Birlikte Emek Vermeliyiz
Yaşam
oldukça renkli ve herkesin kendine özgü davranışları var. Temel amaç
toplumsal düzenin ve kişisel yaşamın sınırlarını oluşturmak… Sınırlar
olmazsa veya doğru belirlenmemişse kargaşa olacağı örneklerle
yaşanıyor. Kurallar yani yaşamı düzenleyen çizgiler alışkanlıklar
olarak oluşmaya başlıyor, alışkanlıklar sonradan kurala dönüşüyor. Hayatımıza
dair iyi ya da kötü olarak değerlendirebileceğimiz pek çok alışkanlığı
ilk gençlik hatta çocukluk yıllarımızda kazanmaktayız. Bu
alışkanlıklarımız ileriki yaşlarda tercihlerimiz şeklinde anılmakta ve
pek de doğru olarak bizi biz yapan tercihlerimizdir diyebilmekteyiz.
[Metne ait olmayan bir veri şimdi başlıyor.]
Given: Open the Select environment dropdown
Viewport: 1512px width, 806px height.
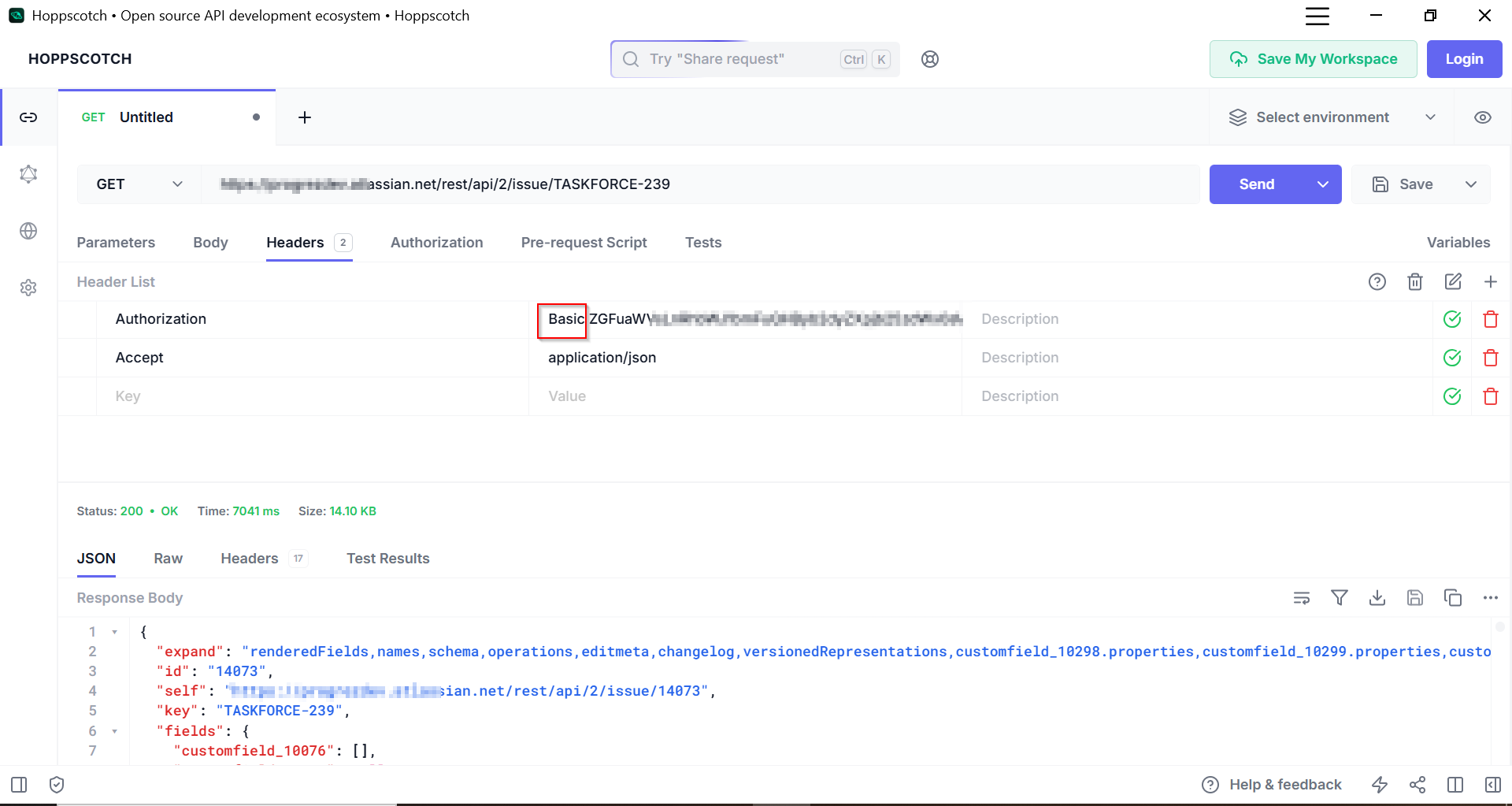Looking at the screenshot, I should 1332,117.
O
halde yetişmemizin ilk yıllarında gerek aile bireyleri gerekse de
eğitimcilerimiz tarafından özellikle doğru alışkanlıklara
yönlendirilmememiz gerekmelidir. Peki, bu her zaman böyle olabiliyor
mu? Acaba ebeveynler ya da eğitimciler olarak bazen gösterdiğimiz
toleranslar çocuklarımızın başarma yerine kaçmasına sebep olmuyor mu?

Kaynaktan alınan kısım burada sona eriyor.